Baruch Spinoza, également connu sous les noms de Bento de Espinosa ou Benedictus de Spinoza, né le 24 novembre 1632 à Amsterdam, mort le 21 février 1677 à La Haye, est un philosophe hollandais dont la pensée eut une influence considérable sur ses contemporains et nombre de penseurs postérieurs.
Issu d'une famille juive marrane portugaise ayant fui l'Inquisition, Spinoza fut un héritier critique du cartésianisme. Il prit ses distances vis-à-vis de toute pratique religieuse, mais non envers la réflexion théologique, grâce à ses nombreux contacts inter-religieux. Après sa mort, le spinozisme, condamné en tant que doctrine athée (puisque son panthéisme va à l'encontre d'une définition d'un Dieu transcendant, hors de ce monde, comme dans le judaïsme, le christianisme et l'islam), eut une influence durable. Gilles Deleuze le surnommait le "Prince des philosophes", tandis que Nietzsche le qualifiait de « précurseur », notamment en raison de son refus de la téléologie.
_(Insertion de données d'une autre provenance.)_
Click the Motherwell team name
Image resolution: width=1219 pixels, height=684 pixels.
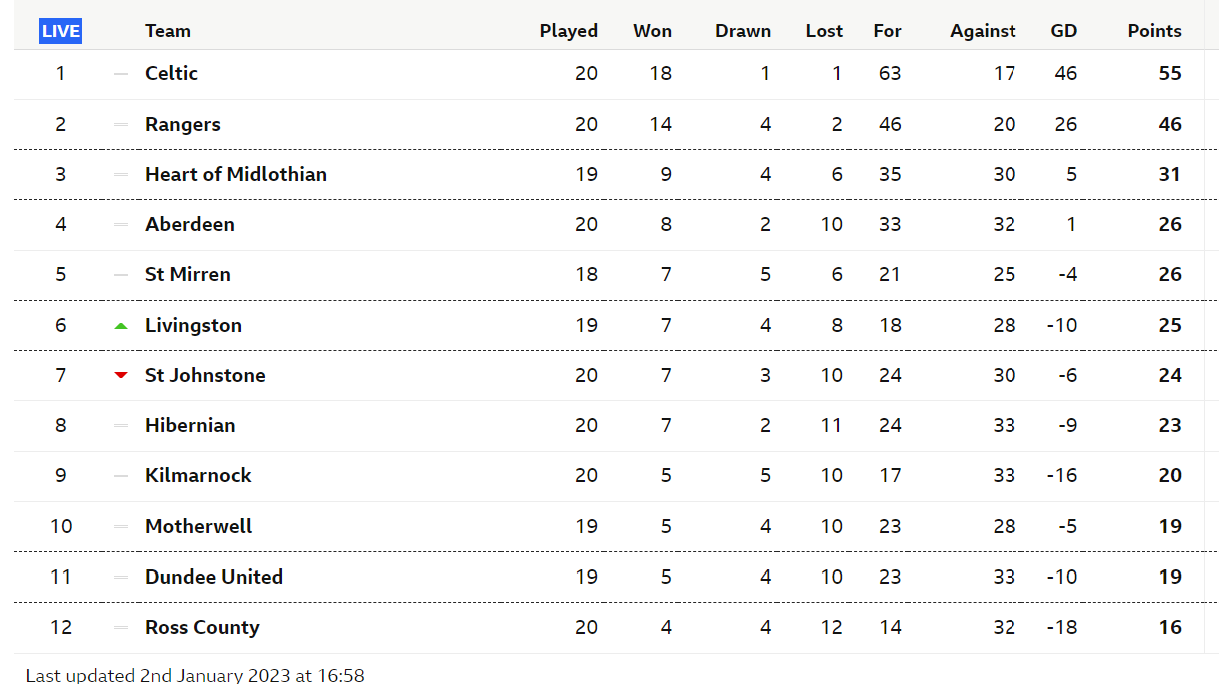coord(198,526)
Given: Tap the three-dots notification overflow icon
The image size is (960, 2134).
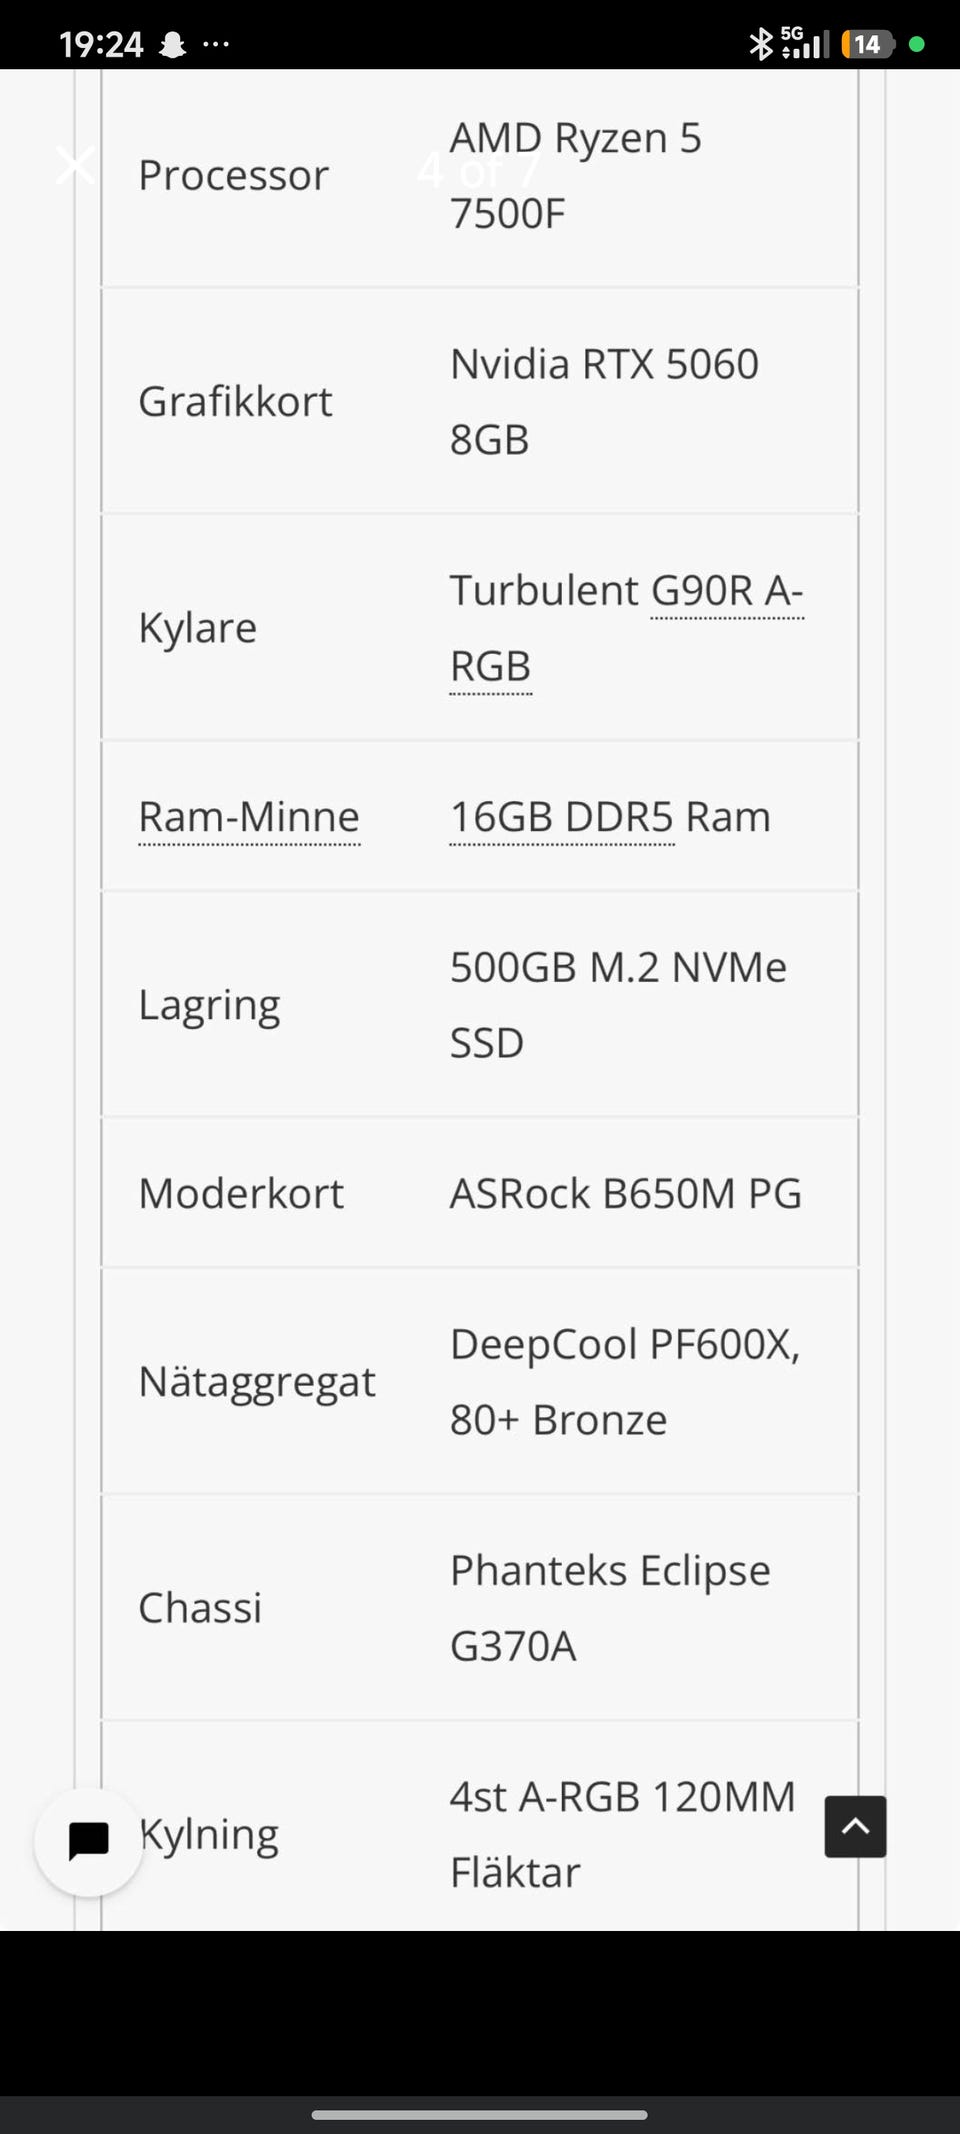Looking at the screenshot, I should tap(216, 44).
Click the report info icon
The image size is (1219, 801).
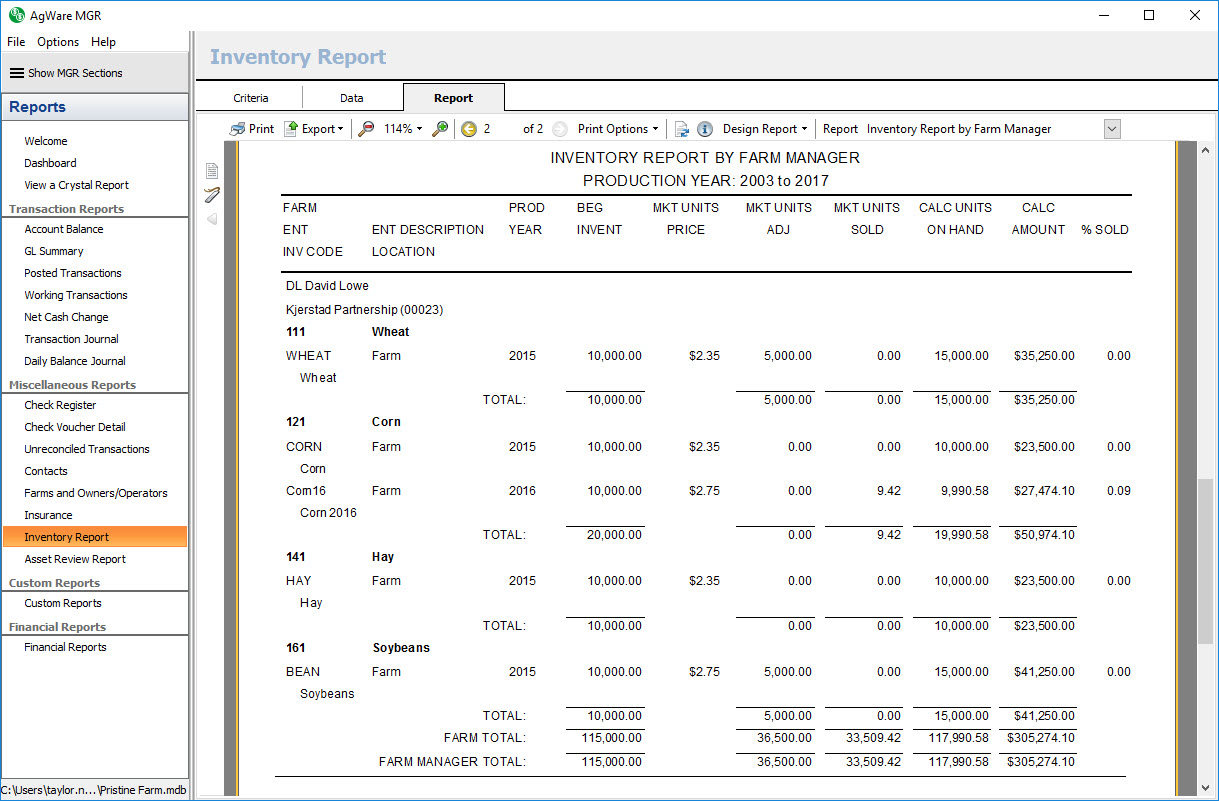(x=705, y=129)
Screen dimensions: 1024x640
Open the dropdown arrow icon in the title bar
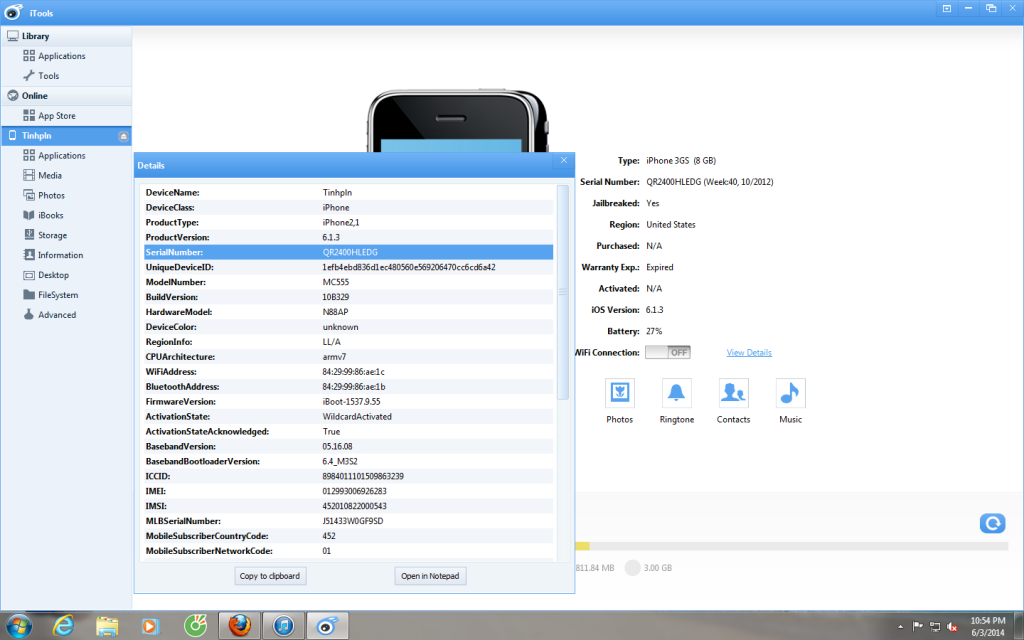[946, 8]
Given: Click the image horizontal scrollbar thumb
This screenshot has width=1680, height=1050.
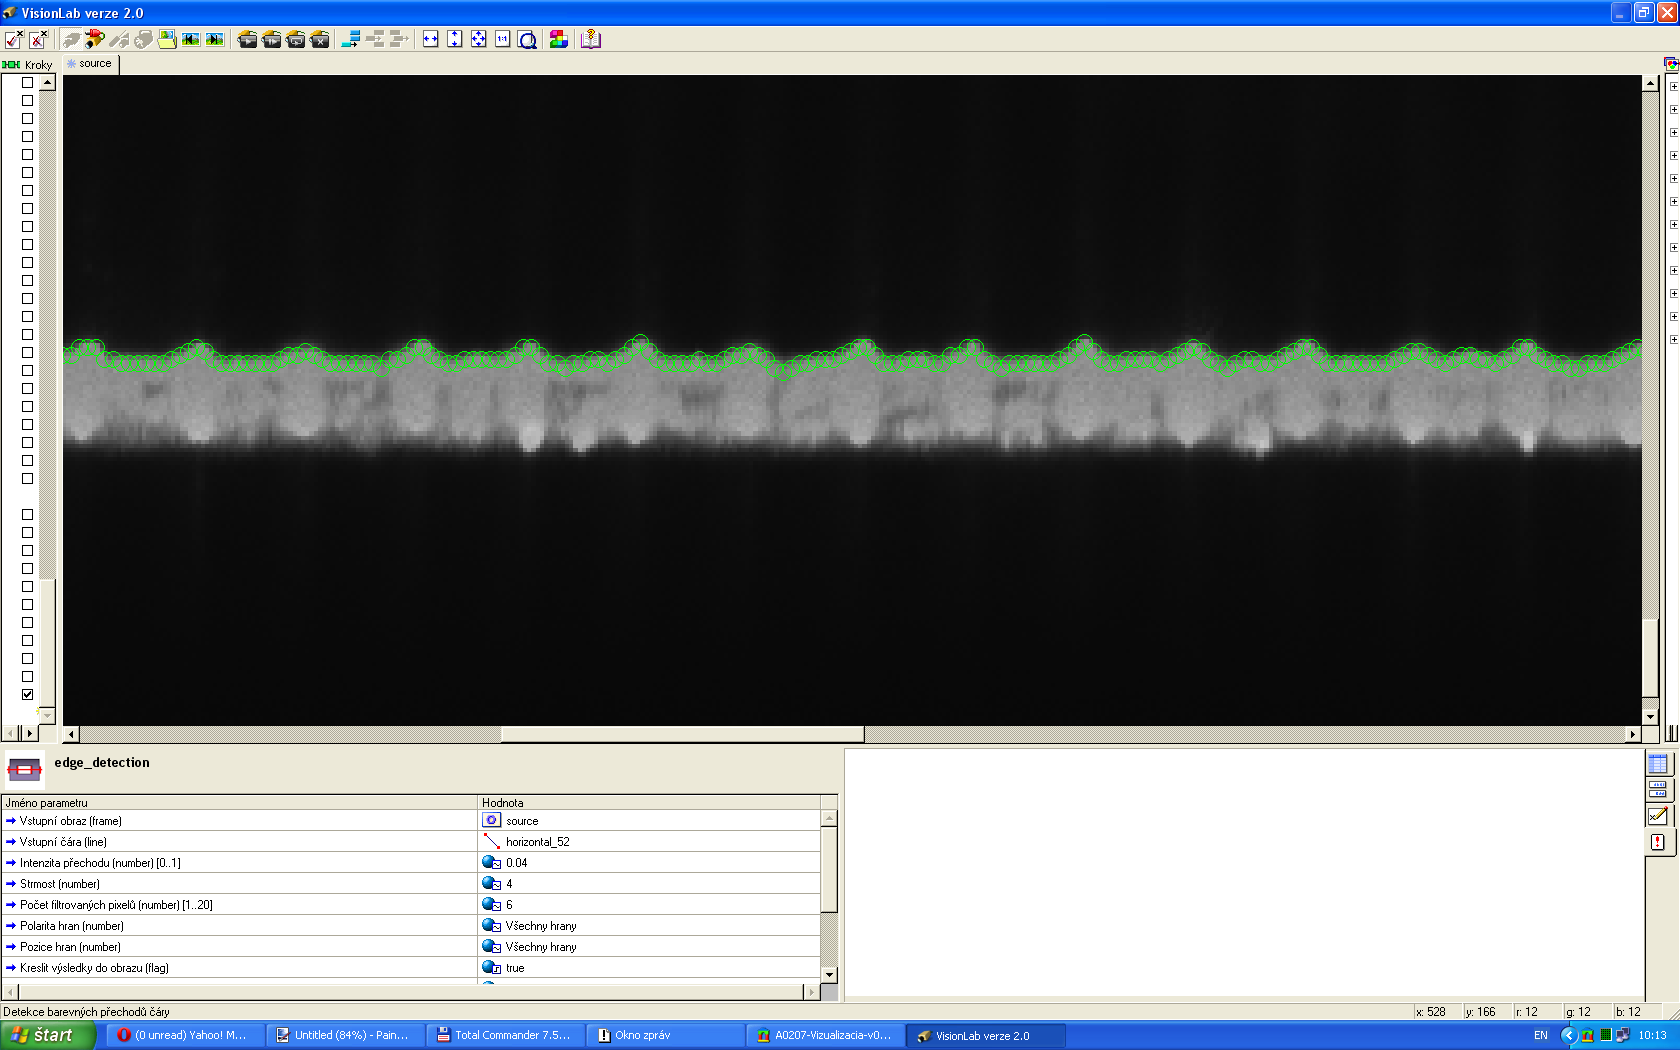Looking at the screenshot, I should pyautogui.click(x=682, y=734).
"De tout ce qu'on vient de dire, il ressort clairement que nous percevons de nombreuses choses et que nous formons des notions universelles de plusieurs façons :
1) À partir des choses singulières qui nous sont représentées par les sens d'une manière mutilée, confuse, et sans ordre valable pour l'entendement (voir le Corolaire de la Proposition 29). C'est pourquoi j'ai l'habitude d'appeler ces perceptions : connaissance par expérience vague. À partir des signes, quand, par exemple, après avoir lu ou entendu certains mots, nous nous souvenons des choses et nous en formons certaines idées semblables à celles par lesquelles nous imaginons les objets (voir le Scol. de la Prop.18). Ces deux façons de saisir les choses, je les appellerai désormais connaissance du premier genre, opinion ou imagination.
2) Et enfin, du fait que nous avons des notions communes, et des idées adéquates des propriétés des choses (voir le Corol. de la Prop. 38, la Prop.39 et son corol, et la Prop. 40). J'appellerai raison et connaissance du second genre cette façon de saisir les choses.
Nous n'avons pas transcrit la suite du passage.